Dia da Mãe



Arriscaria a dizer que já ajudei a “construir” duas mães. Não... não sou avô! As mães que eu ajudei a “conceber” foram a minha própria mãe, e a mãe dos meus filhos. Tenho de repescar aqui novamente a expressão de Mia Couto: “Um filho, afinal, é quem dá à luz a sua mãe”.

Mas ao pensar nisto lembro-me outra vez do livro das “ Memórias de Branca Dias” de Miguel Real.
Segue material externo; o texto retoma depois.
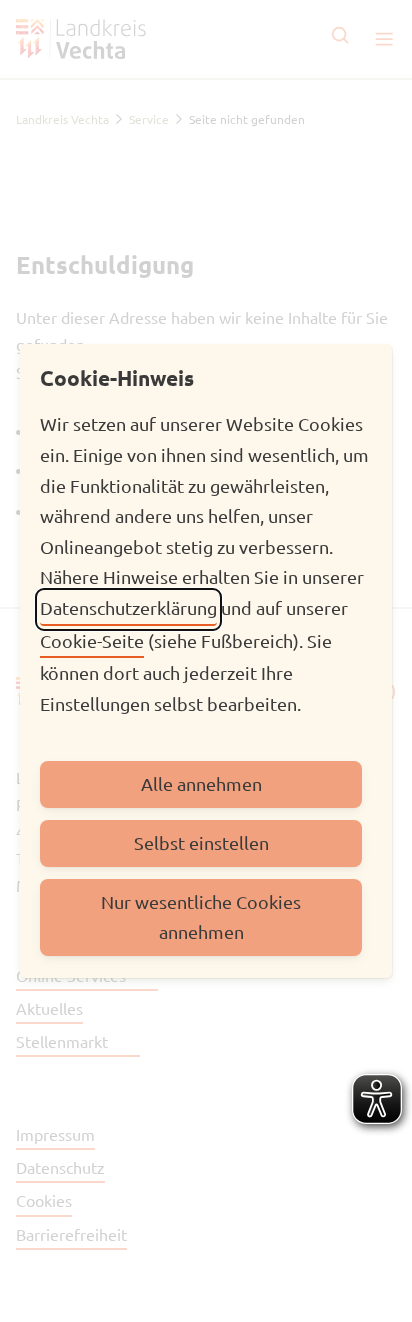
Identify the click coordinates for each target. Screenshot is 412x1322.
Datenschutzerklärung (128, 607)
Um texto vertiginoso e envolvente, que acabou por me deixar também relativamente marcado pelas passagens relativas aos muito peculiares partos da personagem, recheados dalguns requintes tipo “Kill Bill na maternidade”, por exemplo: «quando não suportava mais as dores e a barriga se me descaia para a terra, eu alçava a unha afilada do mindinho direito e zás, cortava a carne, a matriz abria-se em pregas, e eram eles a sair (...); mas antes, referindo-se ao primeiro parto, até já tinha dito : « eu gritava e chorava ao mesmo tempo, fazendo força, querendo expulsar aquele bubão de carne que me afligia as entranhas, a minha mãe continuava, empurra, empurra, dizia ela e eu fazia força, a carne a rasgar-se-me, os ossos a rangerem, eu empurrava como podia (...) levantei as coxas, queria sair dali, espojar-me na terra, rebolar, (...) guincha que alivia». Chiça!



E é nesta altura que eu me retenho numa outra “realidade”, talvez até mais crua que a própria paridura. A “qualidade” de mãe julgo que é acompanhada duma das maiores solidões que a nossa condição nos reserva. Uma mãe é totalmente só na sua circunstância, no seu apego ao filho, na sua dependência dele. Inexoravelmente. Reproduzo aqui talvez o lugar comum por excelência: precisar doutro para ser verdadeiramente só. Nunca a um filho, ou a um pai lhes será revelado esse mistério. Também está na sua condição serem ignorantes daquilo que ajudaram a empreender. E se calhar reféns duma eterna dívida, mas bem camuflada pela famosa “ ordem natural das coisas”. O livro da judia que fugiu para o Brasil explica.